Aside from its title, however, there is the question of just what genre of literature this narrative can claim. Perhaps The Chosen Maiden can legitimately be considered an historical novel; although its text based on actual diary entries is too congruent and too precise to sit comfortably with what one thinks of as fictitive narrative. As happens, I have to hand Bronislava Nijinska: Early Memoirs, which has been edited by her daughter, Irina. In her own words, Bronislava’s preface declares:

“In recounting…the story of our childhood and of the years when I danced with Nijinsky as a ballet artist and performed the choreography of his own ballets, I want to re-create for the reader my image of Nijinsky as a person and as an artist.”

In effect both Bronislava’s personal memoir and Stachniak’s novel do precisely this – only more. In parallel chronology, they introduce us to Vaslav’s genius, his temperament, his relationships within and outside his family and then sketch in unforgettably the cast of characters affecting him and his sister. A key difference between the Bronislava diaries and this novel is that the novel is attempting to re-focus the limelight away from Vaslav and shine it directly onto his sister. Having said this, however, it is evident in both accounts that Bronislava idolized her brother and believed dance would be forever changed by the inspired principles he brought to his art. She was deeply influenced by him, though I deduce from reading that whereas Vaslav’s approach often reflected his own particular talent of soaring as if with wings, hers was routed downward into the solid ground with the strength of earth bound physicality.

Both diary and the novel anchor the reader in the young Nijinsky household: the Polish dancer parents and the siblings, Vaslav, Bronislava and Stanislav. The children live and breathe dance from their earliest years and games.
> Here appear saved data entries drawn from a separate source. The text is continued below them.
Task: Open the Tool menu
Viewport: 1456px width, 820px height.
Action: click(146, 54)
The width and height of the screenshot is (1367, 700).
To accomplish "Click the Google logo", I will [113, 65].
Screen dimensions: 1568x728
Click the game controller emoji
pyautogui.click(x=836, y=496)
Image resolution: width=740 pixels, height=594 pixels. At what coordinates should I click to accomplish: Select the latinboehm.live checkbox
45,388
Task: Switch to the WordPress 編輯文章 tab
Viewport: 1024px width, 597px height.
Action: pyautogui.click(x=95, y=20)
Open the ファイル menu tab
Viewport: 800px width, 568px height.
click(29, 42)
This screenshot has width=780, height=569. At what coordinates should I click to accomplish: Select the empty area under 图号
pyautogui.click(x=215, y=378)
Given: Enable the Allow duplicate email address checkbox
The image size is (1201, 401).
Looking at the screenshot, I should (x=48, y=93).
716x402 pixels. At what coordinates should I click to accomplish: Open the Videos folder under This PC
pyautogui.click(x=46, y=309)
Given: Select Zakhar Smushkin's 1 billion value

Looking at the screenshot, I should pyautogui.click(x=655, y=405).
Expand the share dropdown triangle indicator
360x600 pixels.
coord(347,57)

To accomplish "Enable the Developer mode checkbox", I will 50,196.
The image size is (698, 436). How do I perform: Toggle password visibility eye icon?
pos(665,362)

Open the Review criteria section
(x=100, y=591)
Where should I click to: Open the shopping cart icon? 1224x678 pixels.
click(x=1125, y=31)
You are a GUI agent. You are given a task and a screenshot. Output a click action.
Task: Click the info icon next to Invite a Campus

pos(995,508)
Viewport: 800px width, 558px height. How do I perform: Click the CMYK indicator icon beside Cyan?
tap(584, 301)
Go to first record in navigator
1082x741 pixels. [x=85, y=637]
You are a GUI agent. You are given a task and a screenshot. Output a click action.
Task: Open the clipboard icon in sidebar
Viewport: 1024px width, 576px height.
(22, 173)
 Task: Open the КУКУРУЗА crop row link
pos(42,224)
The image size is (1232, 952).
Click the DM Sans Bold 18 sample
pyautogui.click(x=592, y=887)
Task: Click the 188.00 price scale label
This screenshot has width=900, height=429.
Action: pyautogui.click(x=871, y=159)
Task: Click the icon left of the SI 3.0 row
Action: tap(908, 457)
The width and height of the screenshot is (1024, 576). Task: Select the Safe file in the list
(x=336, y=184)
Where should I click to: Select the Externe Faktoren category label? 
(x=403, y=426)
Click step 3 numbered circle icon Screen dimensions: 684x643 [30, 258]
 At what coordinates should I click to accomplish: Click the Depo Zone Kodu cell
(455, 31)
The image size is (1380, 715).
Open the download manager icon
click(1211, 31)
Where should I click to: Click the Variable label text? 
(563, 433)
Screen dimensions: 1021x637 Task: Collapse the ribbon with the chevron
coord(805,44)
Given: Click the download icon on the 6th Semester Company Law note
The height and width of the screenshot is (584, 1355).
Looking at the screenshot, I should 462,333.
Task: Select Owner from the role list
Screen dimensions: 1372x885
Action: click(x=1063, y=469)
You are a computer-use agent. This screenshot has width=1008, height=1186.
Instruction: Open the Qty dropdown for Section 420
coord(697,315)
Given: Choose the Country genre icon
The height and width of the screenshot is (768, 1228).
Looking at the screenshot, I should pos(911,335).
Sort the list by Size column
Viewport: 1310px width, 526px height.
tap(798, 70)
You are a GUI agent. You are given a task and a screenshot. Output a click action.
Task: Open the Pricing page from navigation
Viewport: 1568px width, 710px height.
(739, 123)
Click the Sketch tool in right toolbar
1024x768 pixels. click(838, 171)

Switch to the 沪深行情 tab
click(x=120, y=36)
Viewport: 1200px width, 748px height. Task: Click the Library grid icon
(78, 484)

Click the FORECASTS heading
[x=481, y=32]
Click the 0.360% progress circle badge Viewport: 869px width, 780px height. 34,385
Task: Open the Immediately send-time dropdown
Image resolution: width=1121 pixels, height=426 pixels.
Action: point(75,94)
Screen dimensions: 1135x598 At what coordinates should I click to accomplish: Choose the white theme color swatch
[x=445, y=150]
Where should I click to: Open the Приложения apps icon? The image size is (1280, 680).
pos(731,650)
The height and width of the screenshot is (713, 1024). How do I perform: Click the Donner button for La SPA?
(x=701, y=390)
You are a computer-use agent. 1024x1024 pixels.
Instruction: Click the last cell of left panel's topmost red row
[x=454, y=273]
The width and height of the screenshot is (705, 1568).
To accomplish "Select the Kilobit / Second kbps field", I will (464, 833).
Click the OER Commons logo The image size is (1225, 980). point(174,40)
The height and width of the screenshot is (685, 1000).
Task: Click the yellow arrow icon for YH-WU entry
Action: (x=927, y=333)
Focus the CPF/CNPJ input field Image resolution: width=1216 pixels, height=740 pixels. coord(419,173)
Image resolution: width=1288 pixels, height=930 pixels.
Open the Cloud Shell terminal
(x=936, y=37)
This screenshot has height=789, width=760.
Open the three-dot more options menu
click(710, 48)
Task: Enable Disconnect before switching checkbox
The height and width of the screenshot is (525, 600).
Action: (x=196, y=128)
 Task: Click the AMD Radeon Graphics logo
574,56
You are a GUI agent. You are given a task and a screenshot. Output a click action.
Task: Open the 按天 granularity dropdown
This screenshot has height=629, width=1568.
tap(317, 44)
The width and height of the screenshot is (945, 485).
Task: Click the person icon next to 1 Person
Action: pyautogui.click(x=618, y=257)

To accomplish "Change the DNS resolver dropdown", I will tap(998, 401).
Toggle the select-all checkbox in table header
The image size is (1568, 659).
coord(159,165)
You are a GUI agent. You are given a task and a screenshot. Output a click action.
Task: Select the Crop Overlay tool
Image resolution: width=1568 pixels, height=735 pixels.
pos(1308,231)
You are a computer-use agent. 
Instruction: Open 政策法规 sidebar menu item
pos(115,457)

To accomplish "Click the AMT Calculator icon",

From this background, the reader follows along the trajectory of their complex international and artistic lives from the 1890’s until 1939 where approaching America aboard an ocean liner Bronislava’s chaotic journey as the chosen maiden appears to have come to an end. Once in America she is thrust headlong into opportunities to fulfil her dance and choreographic dreams, to make a name for herself and watch as her own ballets are mounted to much acclaim before returning to success in Europe and elsewhere. These later years do not form part of Stachniak’s narrative.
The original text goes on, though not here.